La maternidad romántica del siglo 21, y la cultura patriarcal hispana en la que vivimos, como acabo de mencionar no es una novedad. Para nuestra sociedad, la madre es ese ente pensante con la capacidad de pasar horas tras horas sin pegar el ojo, ese ser que debe andar trasnochado atendiendo las necesidades básicas de otro ser humano, es calor, es compañía cuando nadie más podría acompañarnos. Sin duda, muchas mujeres como yo hemos dado todo porque nuestros pequeños tengan mucho de nosotras, y esta relación entre el compromiso debe estar acompañado de la oportunidad de nosotras ser realizadas.
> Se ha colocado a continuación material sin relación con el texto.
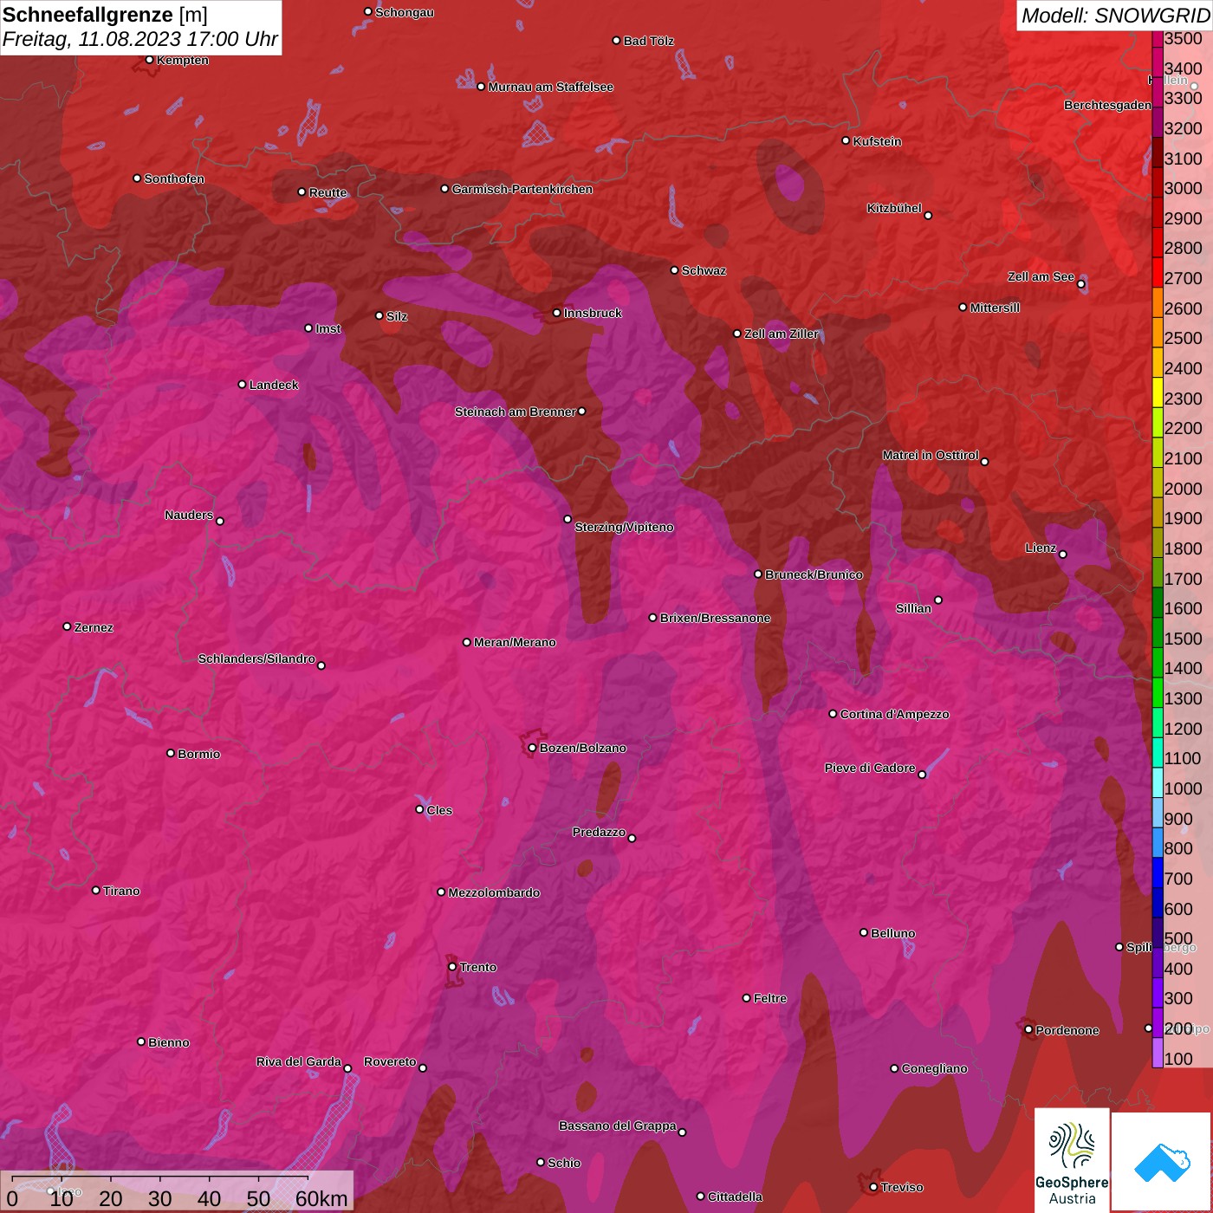Click the Schneefallgrenze title text
The height and width of the screenshot is (1213, 1213).
pos(88,15)
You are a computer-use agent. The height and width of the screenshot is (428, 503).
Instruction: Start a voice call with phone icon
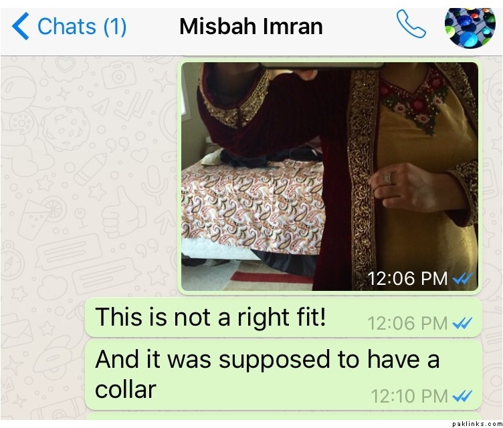(411, 24)
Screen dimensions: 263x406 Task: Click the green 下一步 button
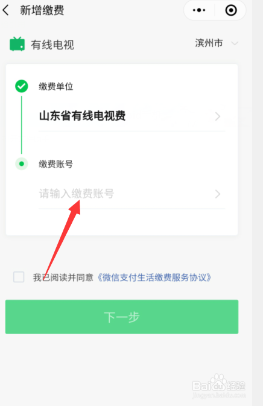pyautogui.click(x=122, y=317)

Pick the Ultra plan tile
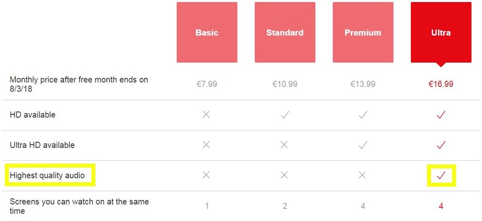pyautogui.click(x=441, y=34)
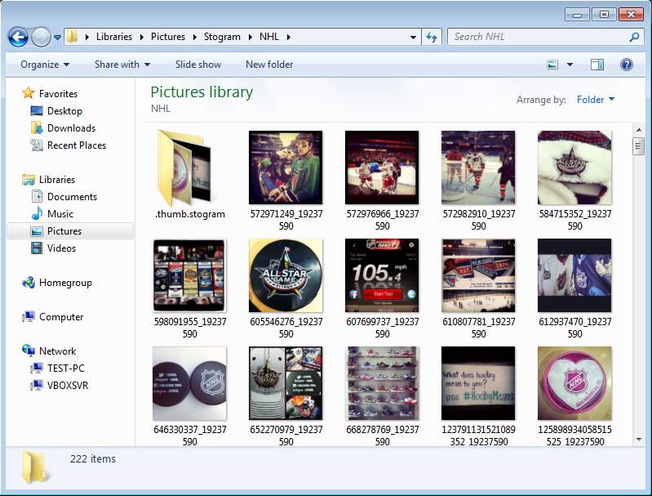
Task: Click the Change your view icon
Action: pyautogui.click(x=553, y=65)
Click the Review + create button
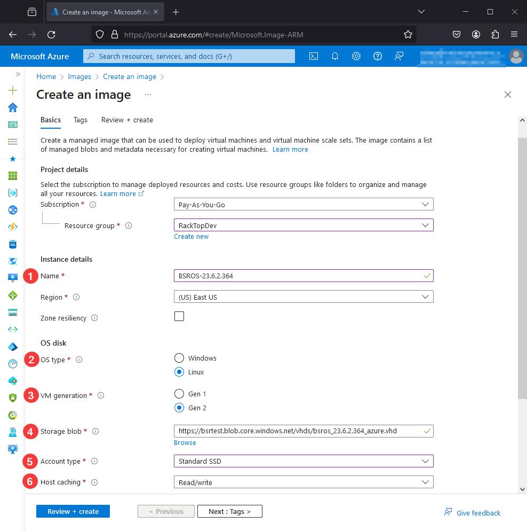527x531 pixels. [73, 511]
Desafortundamente, esta mentalidad con la que somos programadas son un atraso ante los derechos humanos de las mujeres obtenidos alrededor de la historia, a punta de grito y lucha. Esta conducta, fue una deconstrucción social que marcó la historia de la humanidad para siempre y no dar marcha atrás. Desde el año 1848 dónde surgió la primera convención de mujeres ante la oposición a la libertad social y política de el género femenino hasta el día de hoy.

Cuando pienses en una buena maternidad toma una pausa, para observar dicho instinto nacer en ambos géneros con la llegada de otro ser humano a quien amamos manera incondicional, aunque nuestra labor, tenga una meta final.